Is there a vaccine? Is there treatment?
The existing smallpox vaccine is known to protect against the closely-related monkeypox. The U.S. has ordered many doses of a newer iteration of the smallpox vaccine, preferred to the older version.
While there is no treatment that has been specifically developed for monkeypox, there are four antiviral medications that are effective at preventing or minimizing the symptoms of smallpox and may work well to treat monkeypox.
Vaccine rollout in the U.S. has begun in a few major cities, but with supply so limited, shots are only available to those at high risk. For now, that means either people who have a suspected exposure, or MSM, who are at higher risk for exposure because this outbreak is currently spreading among their social networks. We’ll keep you updated as the vaccination situation changes.
How can we minimize transmission?
Just as we avoid crowded, indoor spaces to minimize airborne transmission of SARS-CoV-2, it makes sense to limit skin-to-skin contact with lots of people in order to minimize transmission of the monkeypox virus. When attending crowded events, individuals can consider the frequency, duration, and type of contact involved. The more skin-to-skin contact, the higher the risk. When engaging in sexual activity, we encourage the practice of safe sex with condoms and clothing to limit skin-to-skin contact, and strong communication about sexual health and potential recent exposures.
Those who believe they may have been exposed can contact a healthcare provider to see if they are eligible for diagnostic testing, vaccination, and/or antiviral medication for treatment.

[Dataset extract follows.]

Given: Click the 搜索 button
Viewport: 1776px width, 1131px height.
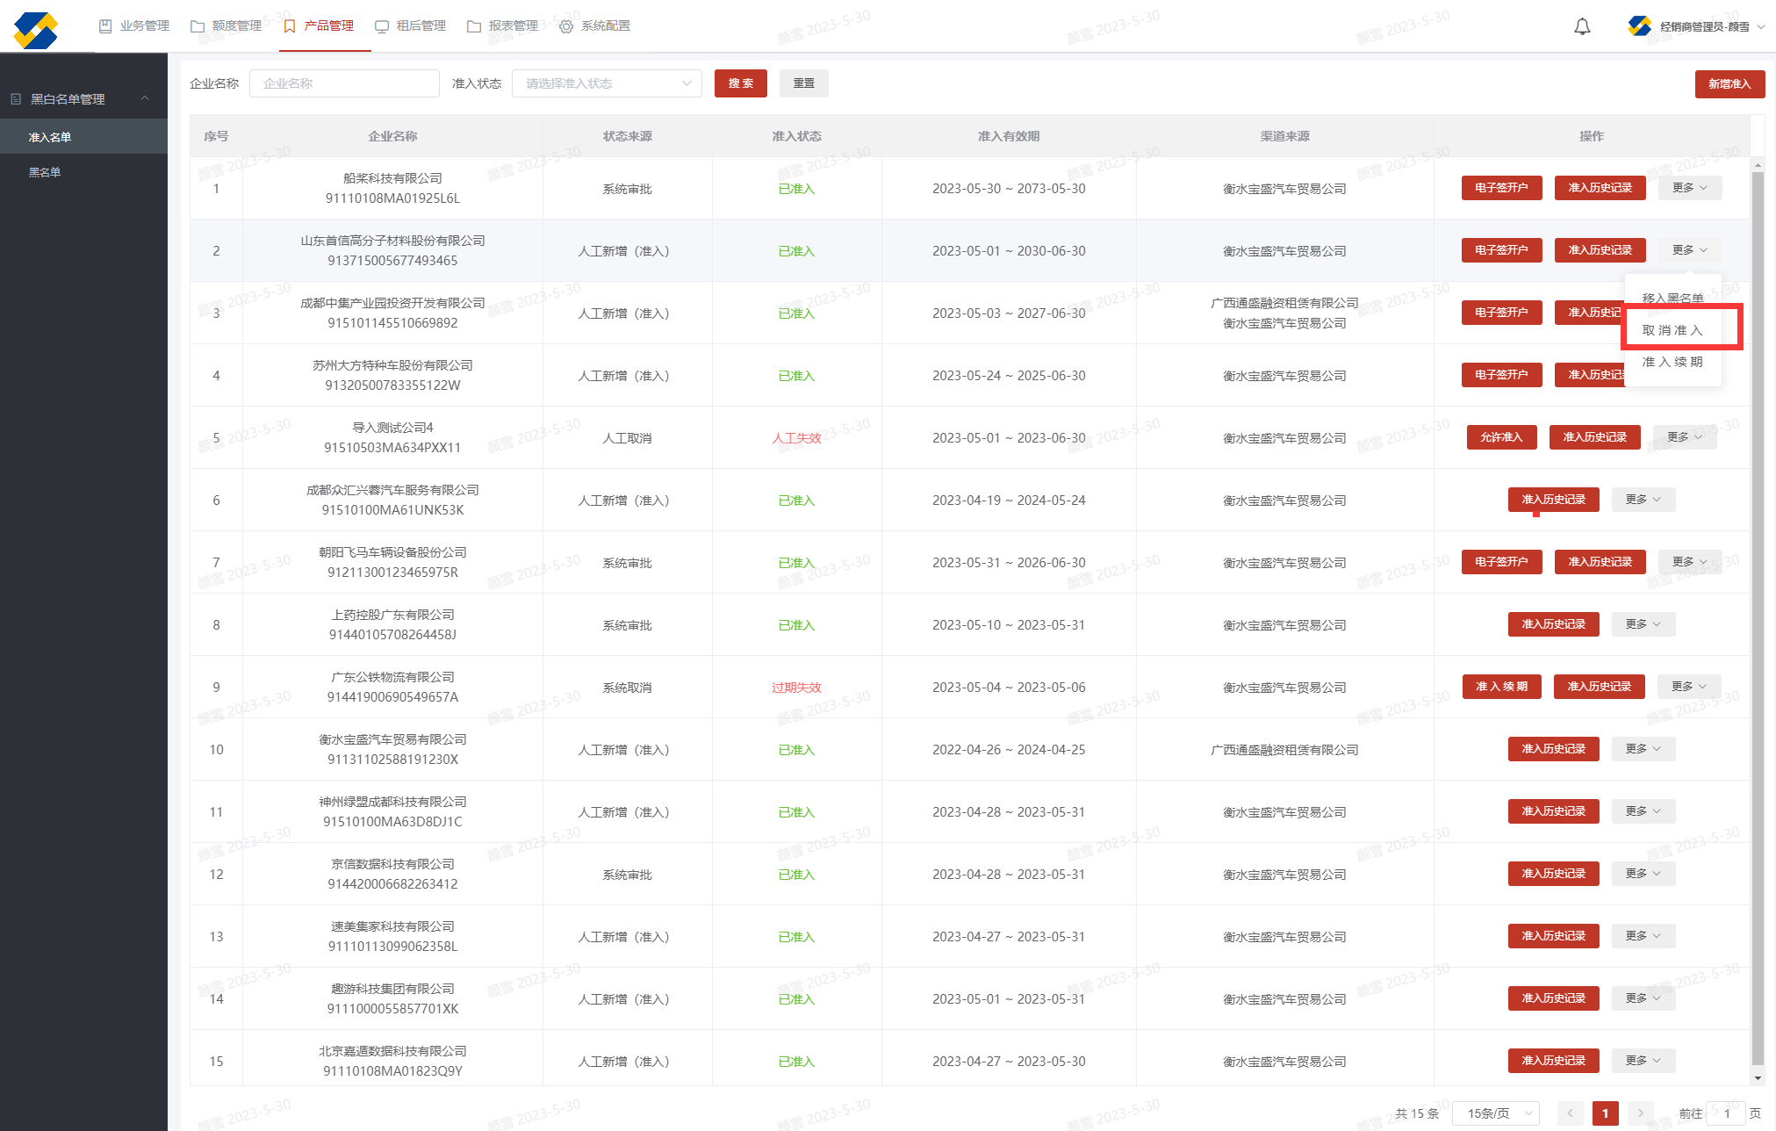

We encourage individuals who may have been exposed to monitor for symptoms (fever, swollen lymph nodes, achiness, and/or a rash) and minimize contact with others (especially skin-to-skin contact). We encourage those with suspected or confirmed infection to self-isolate for up to three weeks or until the lesions have scabbed over, fallen off, and intact skin has formed. To increase protection for those you live with (including pets), stay in a separate room, if possible, and cover any lesions with clothing or bandaids if the clothing won’t cover them. If you must be around others, wear a mask to avoid transmission via respiratory droplets.